Kreis-Rotenburg - Herr Peters, beschreiben Sie mal Ihre Gefühle nach dem Gewinn der Bronzemedaille

Dimitri Peters:Es ist unglaublich. Ich wollte vorne mitmischen und habe einen Wahnsinnstag gehabt.

Dabei lagen zwischen verlorenem Halbfinale und dem Kampf um Platz drei nur gut zehn Minuten. Wie haben Sie das weggesteckt?

Peters:Ich bin von der Matte runter und habe auf der Anzeigetafel schon wieder meinen Namen gesehen. Aber ich habe die Niederlage weggesteckt und mich neu motiviert. Meine Befürchtung war, dass ich körperlich und konditionell einbreche, aber das war ja nicht der Fall.

Zur Belohnung nahm Sie der Bundestrainer Detlef Ultsch sogar auf die Schultern …
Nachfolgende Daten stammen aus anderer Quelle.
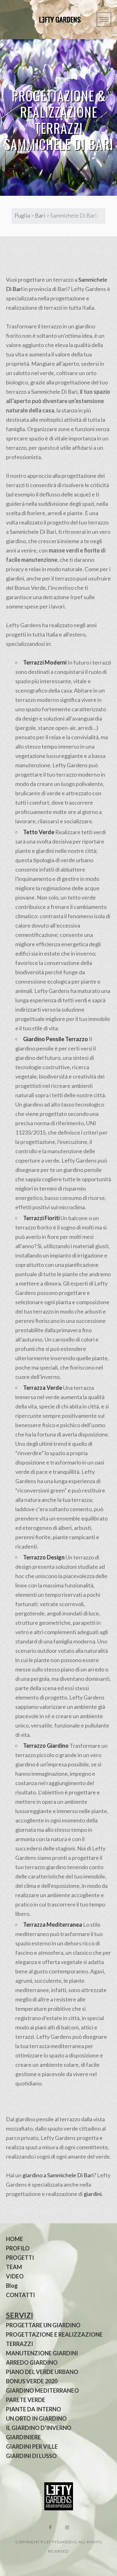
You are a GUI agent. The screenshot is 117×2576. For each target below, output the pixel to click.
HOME (14, 2238)
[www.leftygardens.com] (53, 19)
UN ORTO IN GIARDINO (36, 2418)
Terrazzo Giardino (46, 1745)
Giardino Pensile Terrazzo (55, 1039)
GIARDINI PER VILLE (32, 2446)
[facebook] (50, 2527)
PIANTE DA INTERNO (33, 2409)
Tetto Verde (38, 832)
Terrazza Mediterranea (52, 1924)
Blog (12, 2285)
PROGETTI (20, 2257)
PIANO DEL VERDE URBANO (42, 2371)
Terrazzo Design (44, 1557)
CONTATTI (20, 2295)
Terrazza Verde (42, 1387)
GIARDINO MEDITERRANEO (42, 2390)
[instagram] (67, 2527)
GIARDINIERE (23, 2437)
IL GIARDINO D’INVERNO (38, 2427)
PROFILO (18, 2248)
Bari (40, 215)
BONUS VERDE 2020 (31, 2381)
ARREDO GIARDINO (32, 2362)
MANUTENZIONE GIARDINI (42, 2353)
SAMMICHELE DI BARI (58, 144)
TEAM (14, 2266)
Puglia (22, 215)
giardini (93, 2193)
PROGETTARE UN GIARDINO (43, 2325)
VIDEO (15, 2276)
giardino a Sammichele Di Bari (58, 2175)
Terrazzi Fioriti (41, 1218)
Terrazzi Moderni (44, 662)
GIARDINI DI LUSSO (31, 2455)
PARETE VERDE (25, 2399)
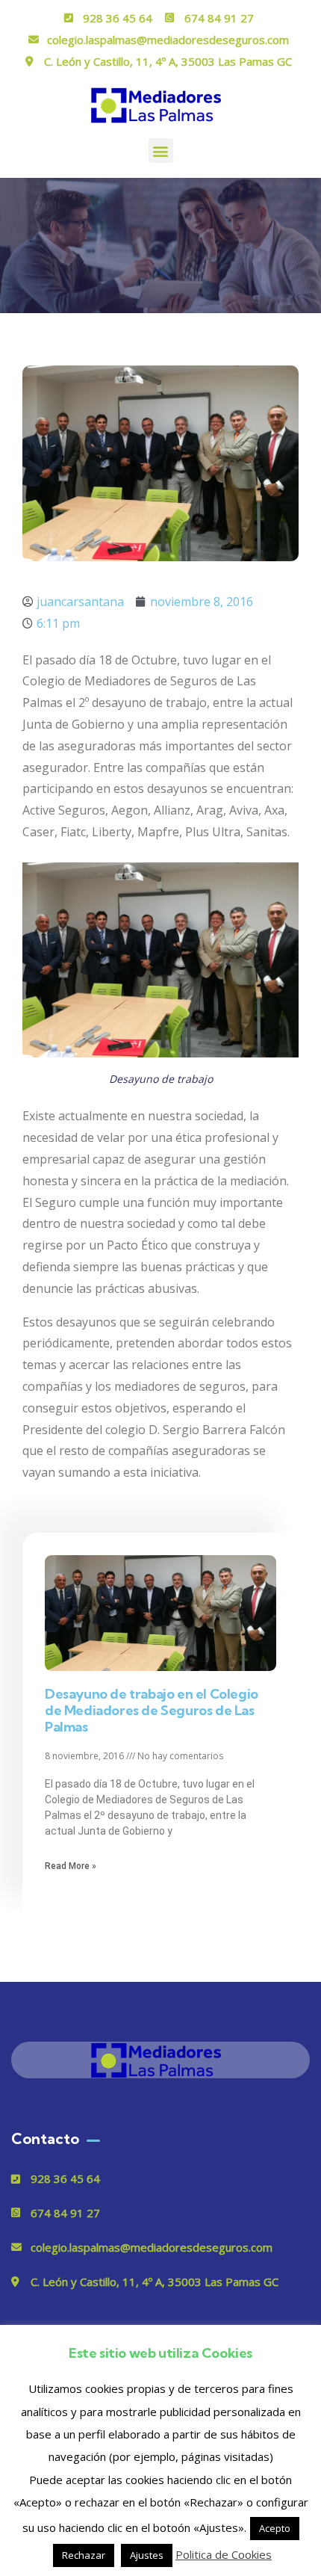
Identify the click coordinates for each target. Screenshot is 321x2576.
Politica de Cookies (223, 2554)
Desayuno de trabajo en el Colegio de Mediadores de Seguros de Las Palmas (151, 1710)
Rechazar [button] (83, 2555)
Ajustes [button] (146, 2555)
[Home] (160, 2060)
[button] (161, 150)
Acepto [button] (274, 2528)
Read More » (70, 1866)
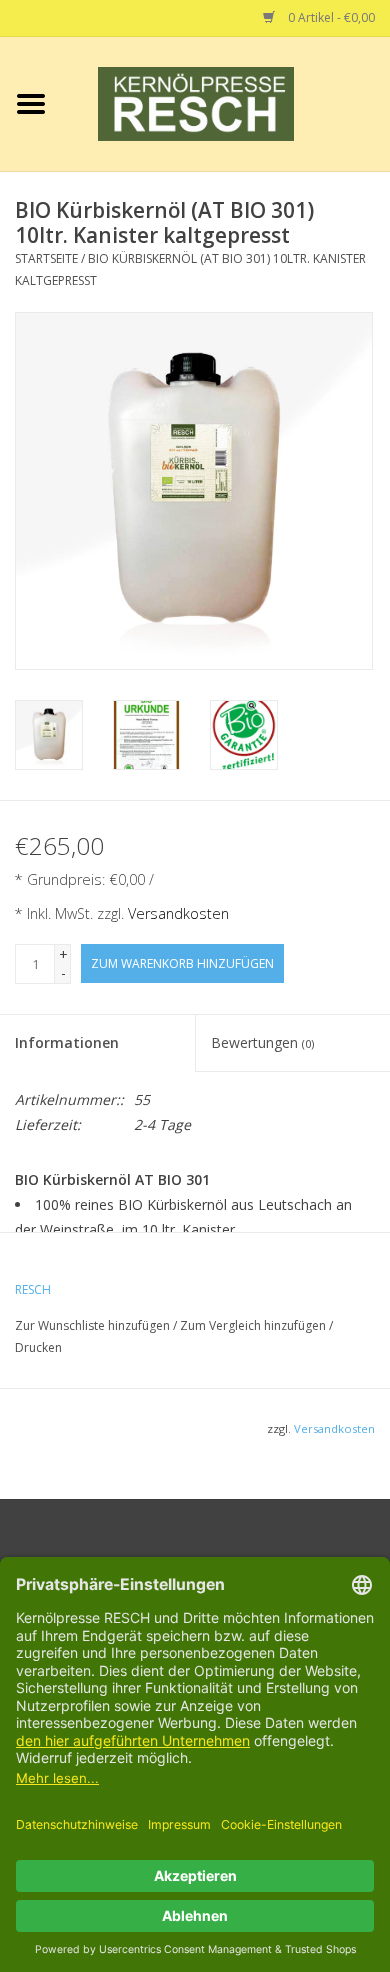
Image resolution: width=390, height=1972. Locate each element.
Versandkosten (178, 913)
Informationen (67, 1042)
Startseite (46, 258)
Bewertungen (262, 1042)
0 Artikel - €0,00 (330, 17)
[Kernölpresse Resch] (226, 102)
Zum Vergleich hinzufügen (254, 1325)
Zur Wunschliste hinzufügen (94, 1325)
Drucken (38, 1347)
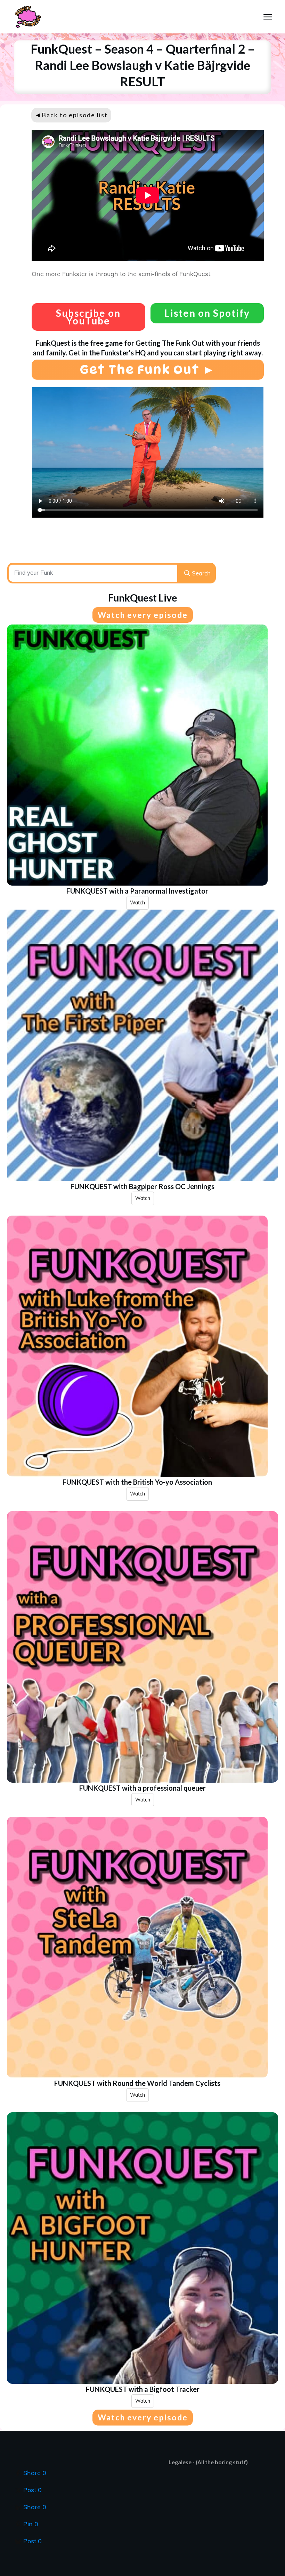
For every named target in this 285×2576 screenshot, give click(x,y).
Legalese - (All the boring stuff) (208, 2462)
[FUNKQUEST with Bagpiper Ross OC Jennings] (142, 1045)
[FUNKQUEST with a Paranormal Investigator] (137, 755)
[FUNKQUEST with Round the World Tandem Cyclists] (137, 1947)
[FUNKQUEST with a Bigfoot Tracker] (142, 2248)
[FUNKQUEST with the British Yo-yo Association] (137, 1346)
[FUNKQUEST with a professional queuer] (142, 1647)
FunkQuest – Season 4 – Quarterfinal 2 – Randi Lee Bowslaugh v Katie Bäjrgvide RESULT (143, 65)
Peters:Ja, da war ich noch nie. Ich hätte es mich auch nicht getraut, ich bin ja nicht der Leichteste. Aber er wollte es so.“

Und was folgt jetzt?

Peters:Ich werde die nächsten Tage genießen und komme dann mit der MS Deutschland am 15. August in Hamburg wieder an.